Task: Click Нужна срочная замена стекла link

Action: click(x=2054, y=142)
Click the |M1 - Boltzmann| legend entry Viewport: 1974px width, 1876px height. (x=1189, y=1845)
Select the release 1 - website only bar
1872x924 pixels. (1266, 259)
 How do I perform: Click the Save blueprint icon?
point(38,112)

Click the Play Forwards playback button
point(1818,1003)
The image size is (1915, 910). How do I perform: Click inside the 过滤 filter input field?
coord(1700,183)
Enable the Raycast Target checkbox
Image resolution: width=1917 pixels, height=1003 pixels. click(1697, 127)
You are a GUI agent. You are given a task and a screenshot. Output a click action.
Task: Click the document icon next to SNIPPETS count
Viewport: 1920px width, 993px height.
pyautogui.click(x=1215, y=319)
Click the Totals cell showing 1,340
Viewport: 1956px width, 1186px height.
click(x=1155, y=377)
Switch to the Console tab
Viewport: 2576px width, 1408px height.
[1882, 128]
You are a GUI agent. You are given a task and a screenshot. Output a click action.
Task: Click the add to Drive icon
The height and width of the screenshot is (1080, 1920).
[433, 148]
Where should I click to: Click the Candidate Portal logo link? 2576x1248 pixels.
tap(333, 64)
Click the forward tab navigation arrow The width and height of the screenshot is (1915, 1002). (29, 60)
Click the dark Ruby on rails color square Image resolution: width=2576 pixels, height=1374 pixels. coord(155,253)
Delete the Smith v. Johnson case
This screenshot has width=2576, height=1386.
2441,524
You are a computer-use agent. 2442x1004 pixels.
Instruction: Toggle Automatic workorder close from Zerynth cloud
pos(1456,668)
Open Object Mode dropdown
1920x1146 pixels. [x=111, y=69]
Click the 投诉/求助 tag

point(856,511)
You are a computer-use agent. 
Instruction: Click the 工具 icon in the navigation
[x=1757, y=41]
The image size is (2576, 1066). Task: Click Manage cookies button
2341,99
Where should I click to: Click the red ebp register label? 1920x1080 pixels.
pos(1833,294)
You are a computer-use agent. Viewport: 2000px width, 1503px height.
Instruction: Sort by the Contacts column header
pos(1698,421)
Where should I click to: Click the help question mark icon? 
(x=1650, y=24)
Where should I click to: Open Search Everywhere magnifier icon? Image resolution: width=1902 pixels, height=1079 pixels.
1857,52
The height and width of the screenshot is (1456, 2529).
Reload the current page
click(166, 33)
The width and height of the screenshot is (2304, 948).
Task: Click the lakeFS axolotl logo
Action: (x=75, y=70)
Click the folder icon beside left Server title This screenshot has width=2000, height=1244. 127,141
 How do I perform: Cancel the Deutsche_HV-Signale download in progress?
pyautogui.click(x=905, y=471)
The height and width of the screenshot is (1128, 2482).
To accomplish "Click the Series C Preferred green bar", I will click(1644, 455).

┄┄┄┄┄┄

- _TASK OBJECTIVE_
The records above should be duplicated in full, exactly as given.

- _REPLY_
Task: Click Нужна срочная замена стекла link

Action: click(x=2054, y=142)
Click the |M1 - Boltzmann| legend entry Viewport: 1974px width, 1876px height. (x=1189, y=1845)
Select the release 1 - website only bar
1872x924 pixels. (1266, 259)
 How do I perform: Click the Save blueprint icon?
point(38,112)

Click the Play Forwards playback button
point(1818,1003)
The image size is (1915, 910). How do I perform: Click inside the 过滤 filter input field?
coord(1700,183)
Enable the Raycast Target checkbox
Image resolution: width=1917 pixels, height=1003 pixels. click(1697, 127)
You are a GUI agent. You are given a task and a screenshot. Output a click action.
Task: Click the document icon next to SNIPPETS count
Viewport: 1920px width, 993px height.
pyautogui.click(x=1215, y=319)
Click the Totals cell showing 1,340
Viewport: 1956px width, 1186px height.
click(x=1155, y=377)
Switch to the Console tab
Viewport: 2576px width, 1408px height.
[1882, 128]
You are a GUI agent. You are given a task and a screenshot. Output a click action.
Task: Click the add to Drive icon
The height and width of the screenshot is (1080, 1920).
[433, 148]
Where should I click to: Click the Candidate Portal logo link? 2576x1248 pixels.
tap(333, 64)
Click the forward tab navigation arrow The width and height of the screenshot is (1915, 1002). (29, 60)
Click the dark Ruby on rails color square Image resolution: width=2576 pixels, height=1374 pixels. coord(155,253)
Delete the Smith v. Johnson case
This screenshot has width=2576, height=1386.
2441,524
You are a computer-use agent. 2442x1004 pixels.
Instruction: Toggle Automatic workorder close from Zerynth cloud
pos(1456,668)
Open Object Mode dropdown
1920x1146 pixels. [x=111, y=69]
Click the 投诉/求助 tag

point(856,511)
You are a computer-use agent. 
Instruction: Click the 工具 icon in the navigation
[x=1757, y=41]
The image size is (2576, 1066). Task: Click Manage cookies button
2341,99
Where should I click to: Click the red ebp register label? 1920x1080 pixels.
pos(1833,294)
You are a computer-use agent. Viewport: 2000px width, 1503px height.
Instruction: Sort by the Contacts column header
pos(1698,421)
Where should I click to: Click the help question mark icon? 
(x=1650, y=24)
Where should I click to: Open Search Everywhere magnifier icon? Image resolution: width=1902 pixels, height=1079 pixels.
1857,52
The height and width of the screenshot is (1456, 2529).
Reload the current page
click(166, 33)
The width and height of the screenshot is (2304, 948).
Task: Click the lakeFS axolotl logo
Action: (x=75, y=70)
Click the folder icon beside left Server title This screenshot has width=2000, height=1244. 127,141
 How do I perform: Cancel the Deutsche_HV-Signale download in progress?
pyautogui.click(x=905, y=471)
The height and width of the screenshot is (1128, 2482).
To accomplish "Click the Series C Preferred green bar", I will click(1644, 455).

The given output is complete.